Task material:
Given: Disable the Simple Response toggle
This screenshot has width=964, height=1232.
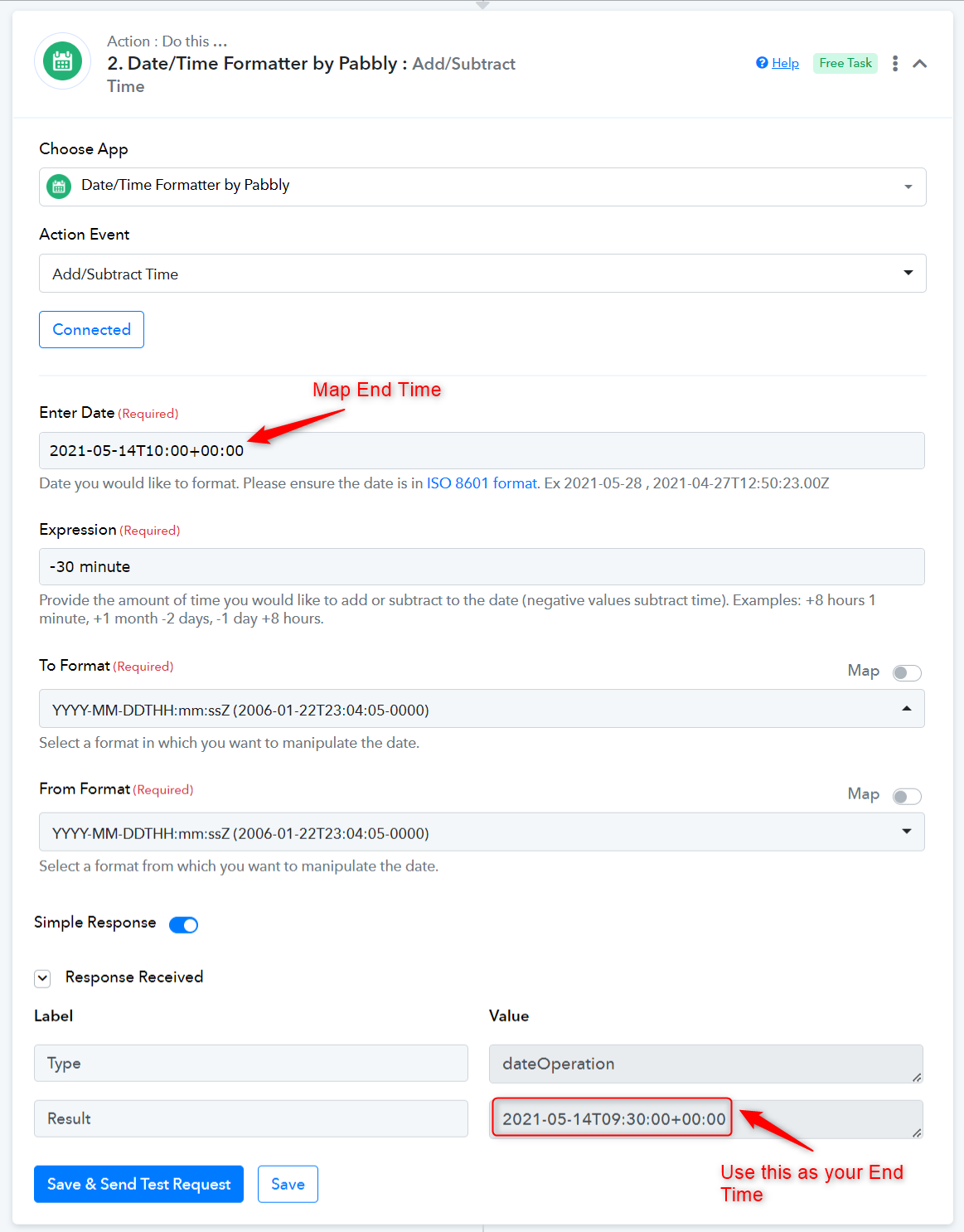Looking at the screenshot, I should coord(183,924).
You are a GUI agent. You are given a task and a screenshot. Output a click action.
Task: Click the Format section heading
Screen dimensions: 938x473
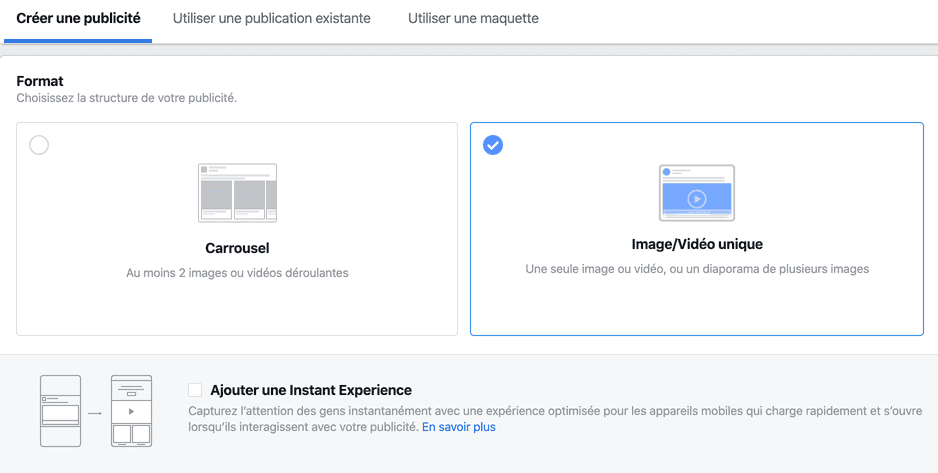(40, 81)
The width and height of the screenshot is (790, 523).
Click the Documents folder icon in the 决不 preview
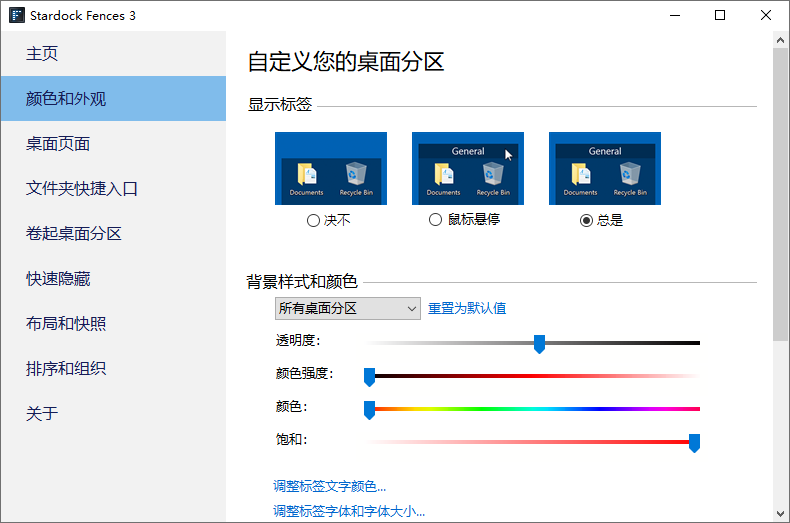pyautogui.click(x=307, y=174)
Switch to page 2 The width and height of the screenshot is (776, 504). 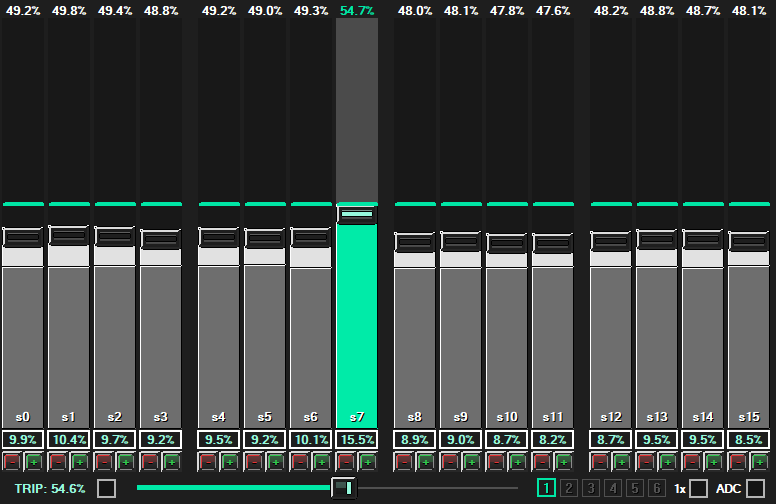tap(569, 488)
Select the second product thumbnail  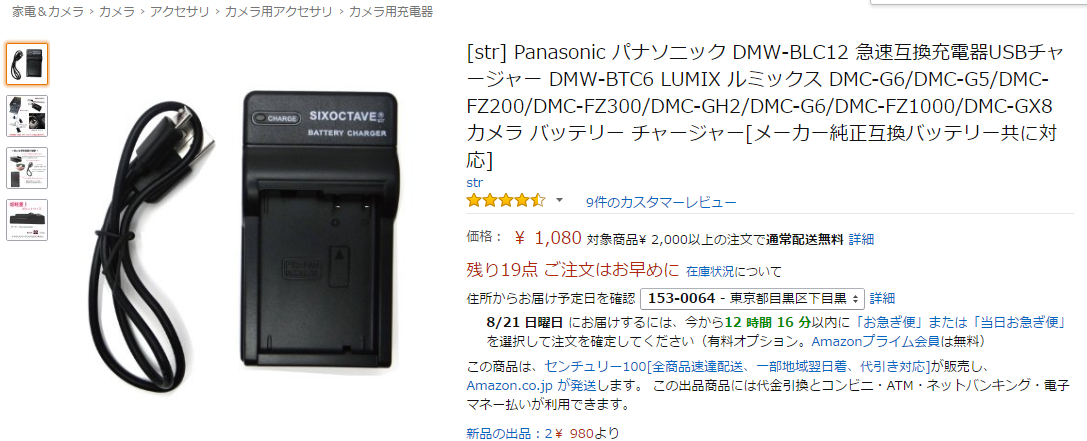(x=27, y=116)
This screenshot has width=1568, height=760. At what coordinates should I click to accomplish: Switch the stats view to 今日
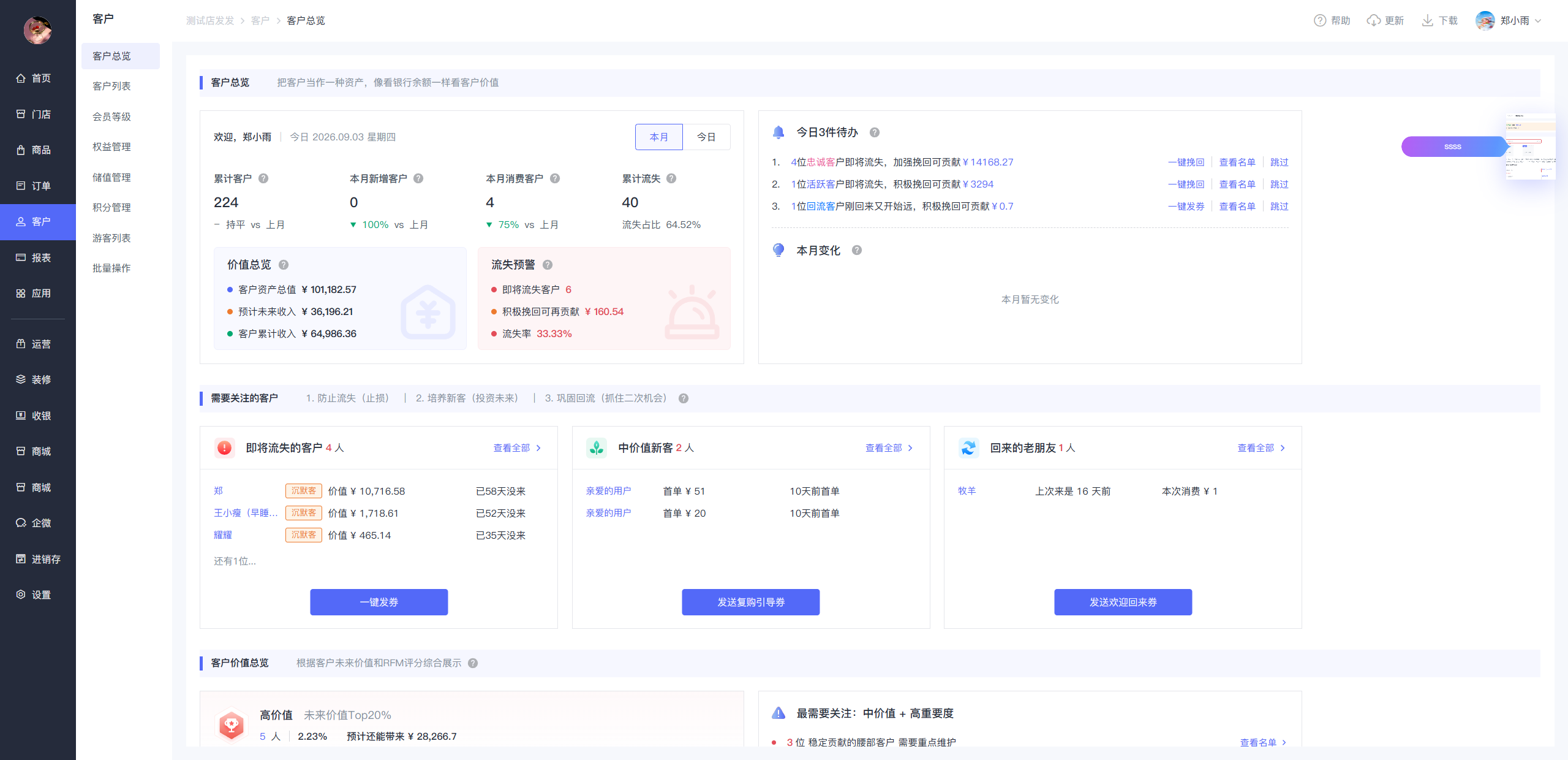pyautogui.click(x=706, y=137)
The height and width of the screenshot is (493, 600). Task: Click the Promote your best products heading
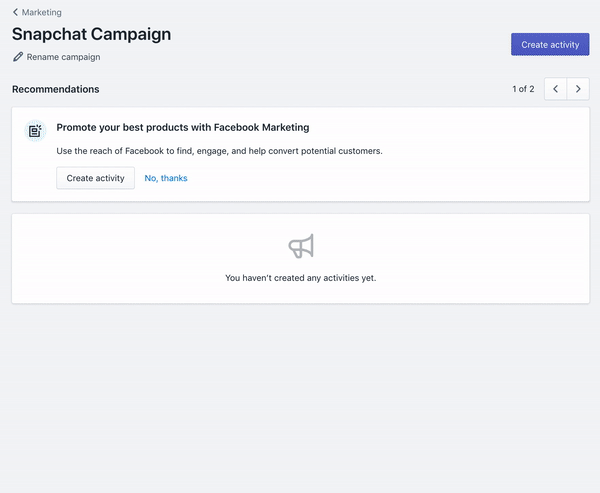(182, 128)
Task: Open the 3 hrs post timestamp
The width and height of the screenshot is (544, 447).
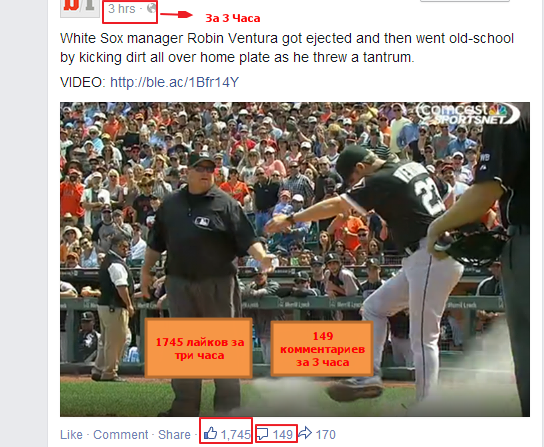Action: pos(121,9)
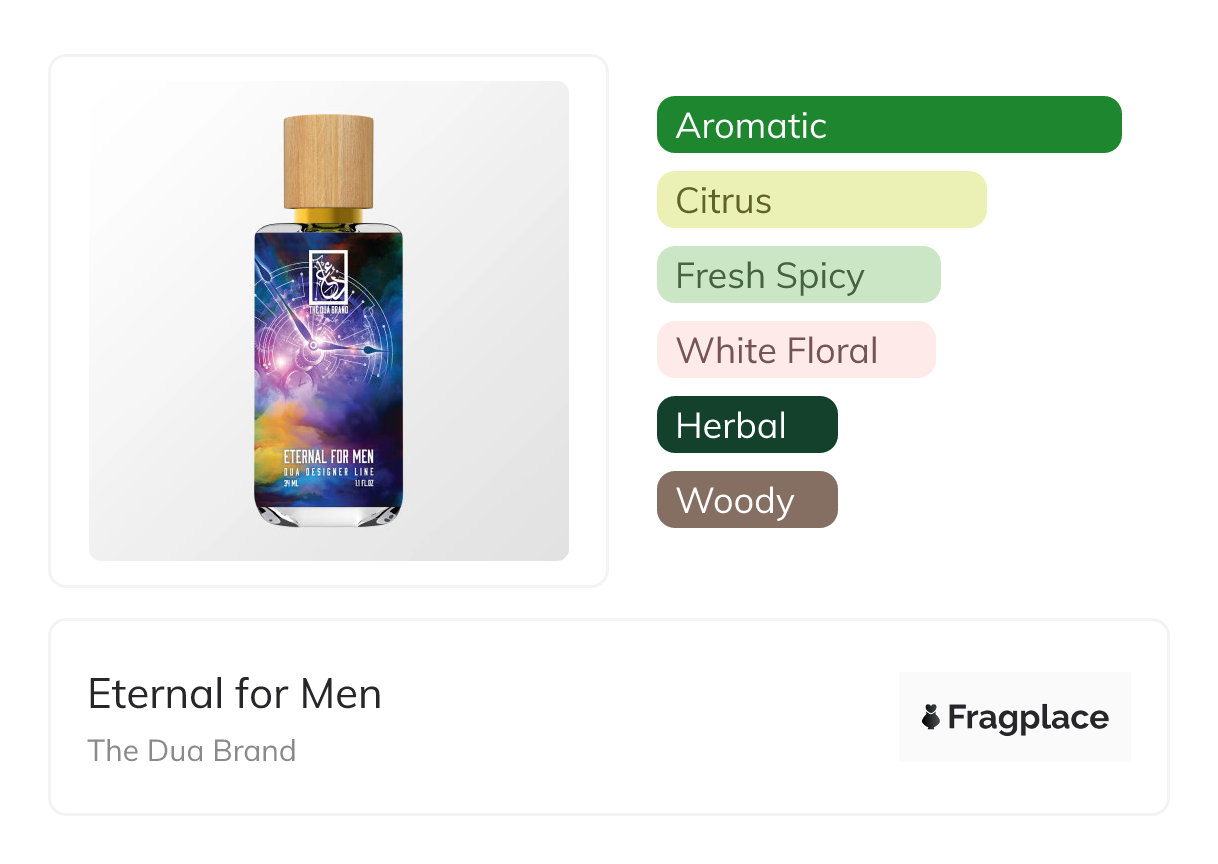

Problem to work on: Please restate the lines above exactly, starting at the first line of the data and stopping at the line containing "The width and height of the screenshot is (790, 523).", which is included. Omit pictures.

Solution to this task:
Given: Disable the Simple Response toggle
This screenshot has width=964, height=1232.
Looking at the screenshot, I should coord(183,924).
You are a GUI agent. You are given a task and a screenshot. Output a click action.
Task: Click the Format section heading
Screen dimensions: 938x473
(40, 81)
The width and height of the screenshot is (790, 523).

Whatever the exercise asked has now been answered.